(WHAT THIS TASK INVOLVES) Which lines below hold the word "screenshot"? Report each one.

(EXCERPTED DATA)

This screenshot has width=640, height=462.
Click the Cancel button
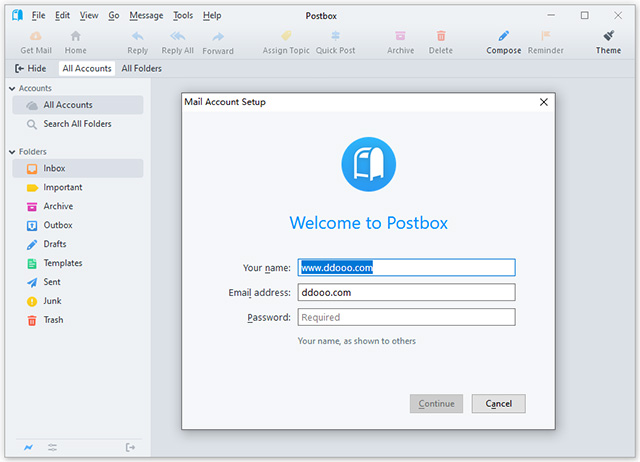[x=498, y=404]
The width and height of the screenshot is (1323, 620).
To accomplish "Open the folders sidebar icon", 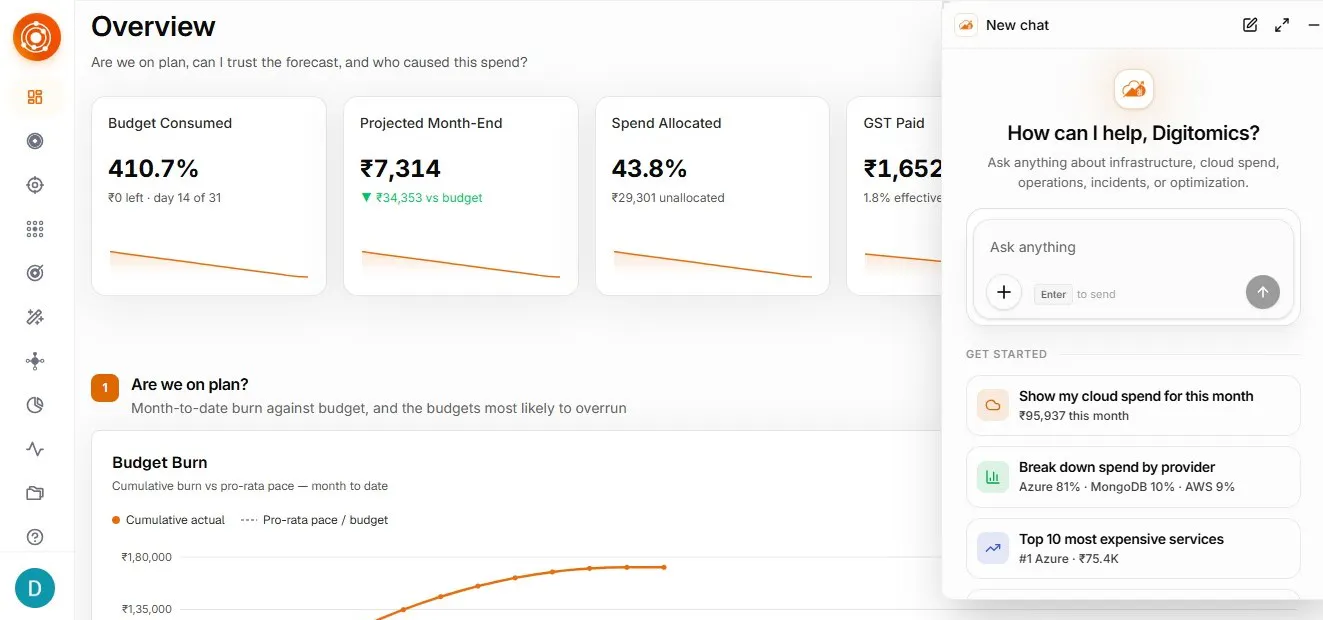I will [x=35, y=493].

(TASK RESPONSE)
This screenshot has width=640, height=462.
The width and height of the screenshot is (1323, 620).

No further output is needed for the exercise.